Begin at the line below that holds "Task: Open the NC程序 menu" and end at the line that holds "The width and", transcribing each line exactly and skipping any picture.

EXERCISE DATA:
######
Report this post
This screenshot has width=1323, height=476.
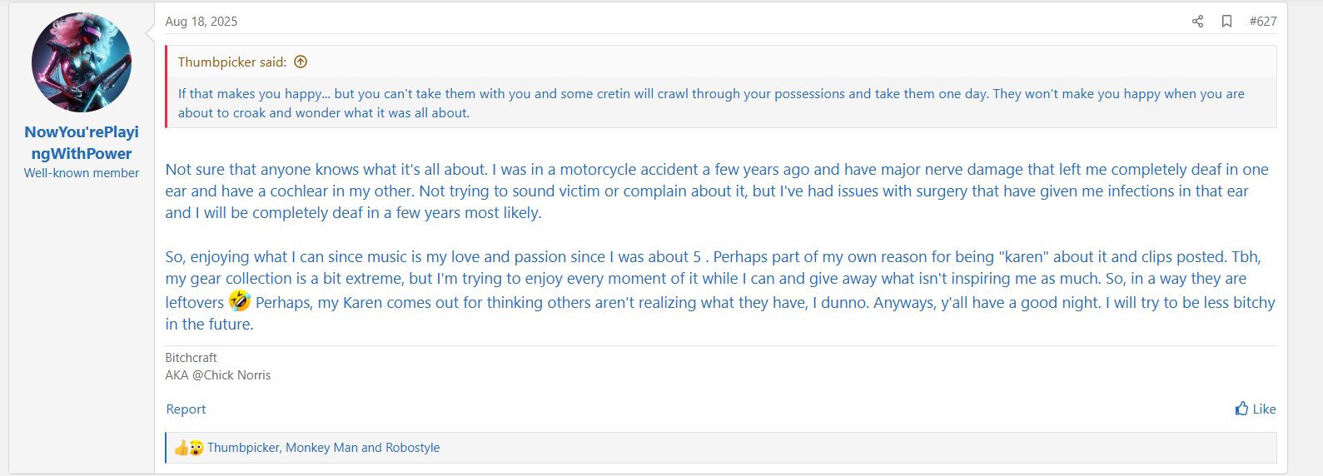tap(186, 409)
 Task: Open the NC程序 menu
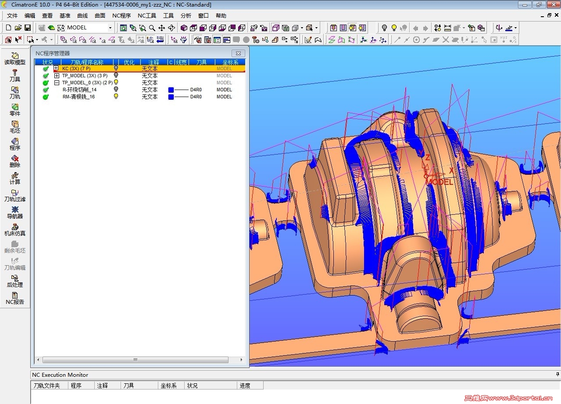click(x=121, y=16)
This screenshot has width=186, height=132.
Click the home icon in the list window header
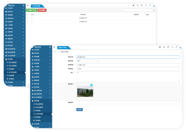133,5
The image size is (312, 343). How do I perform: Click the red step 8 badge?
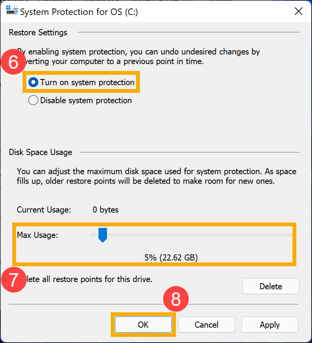click(x=176, y=299)
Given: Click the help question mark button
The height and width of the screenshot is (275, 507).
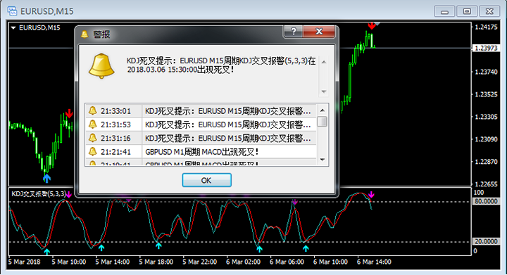Looking at the screenshot, I should pos(293,32).
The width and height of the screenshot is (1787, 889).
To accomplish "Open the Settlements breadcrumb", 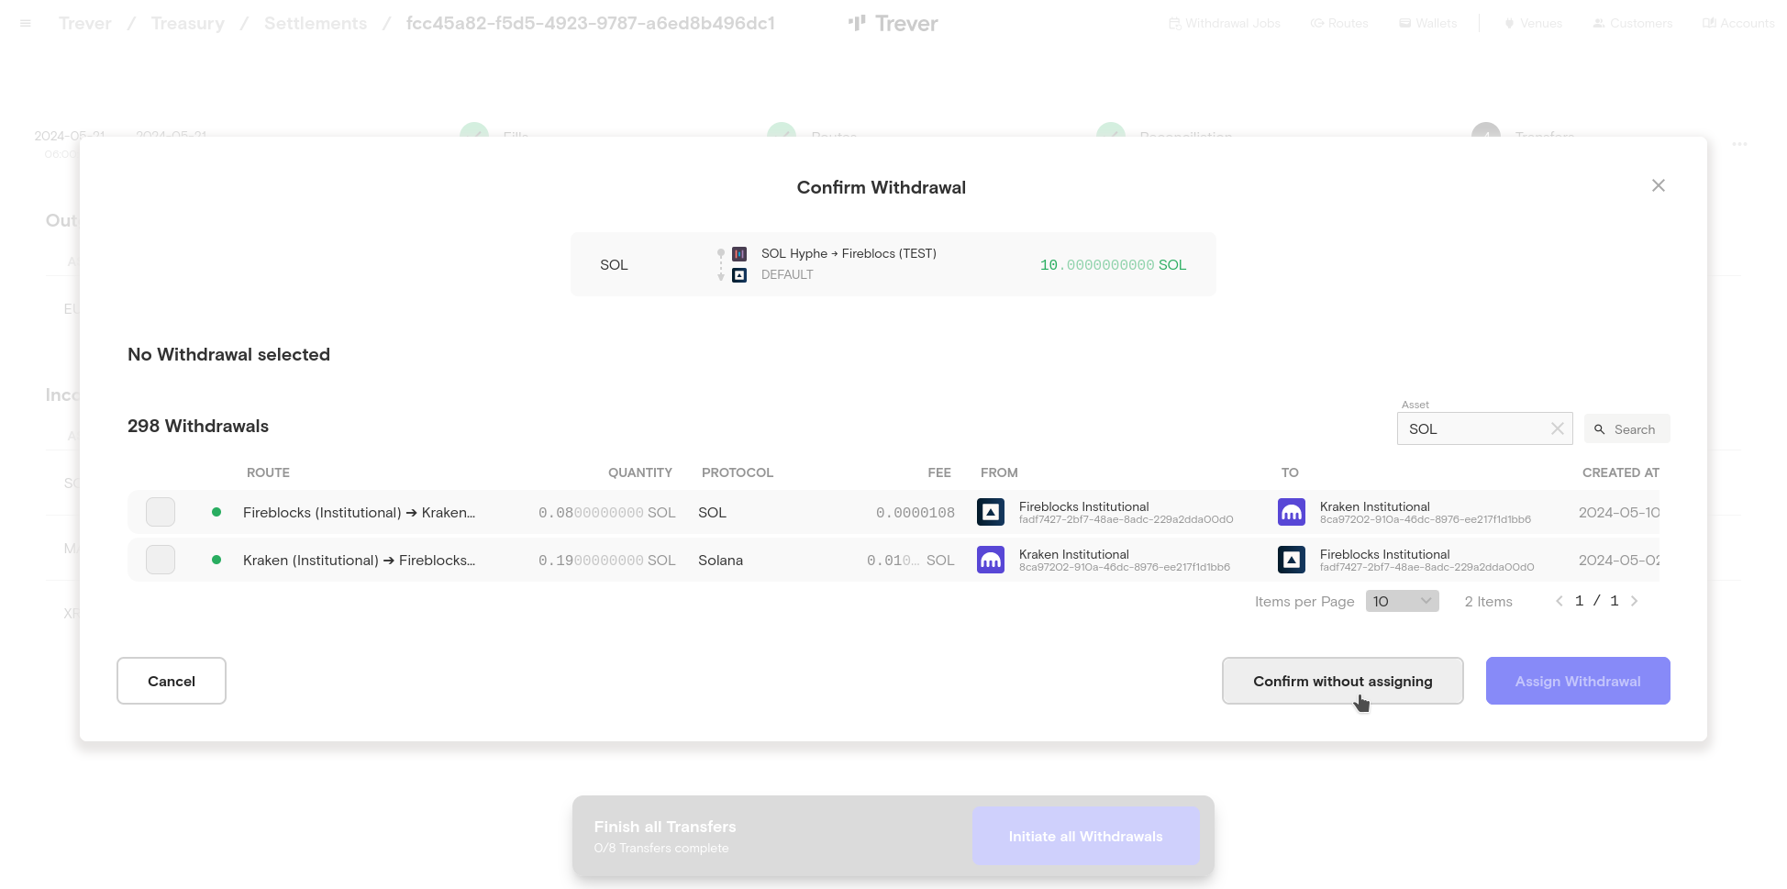I will 316,23.
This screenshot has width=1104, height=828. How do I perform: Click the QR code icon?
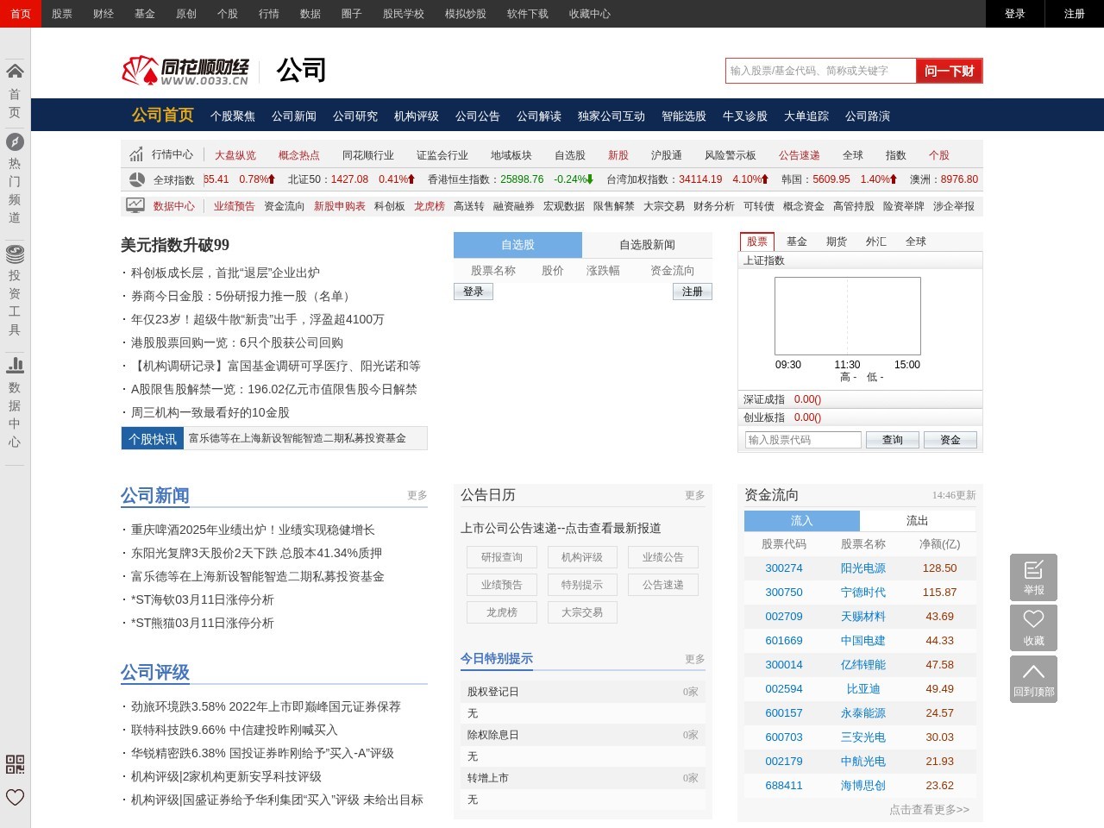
######
RESPONSE FOR THIS EXERCISE:
 Task: Open the NC程序 menu
click(x=121, y=16)
This screenshot has width=186, height=132.
Click the home icon in the list window header
133,5
The image size is (312, 343). How do I perform: Click the red step 8 badge?
click(x=176, y=299)
Given: Click the help question mark button
The height and width of the screenshot is (275, 507).
Looking at the screenshot, I should pos(293,32).
The width and height of the screenshot is (1787, 889).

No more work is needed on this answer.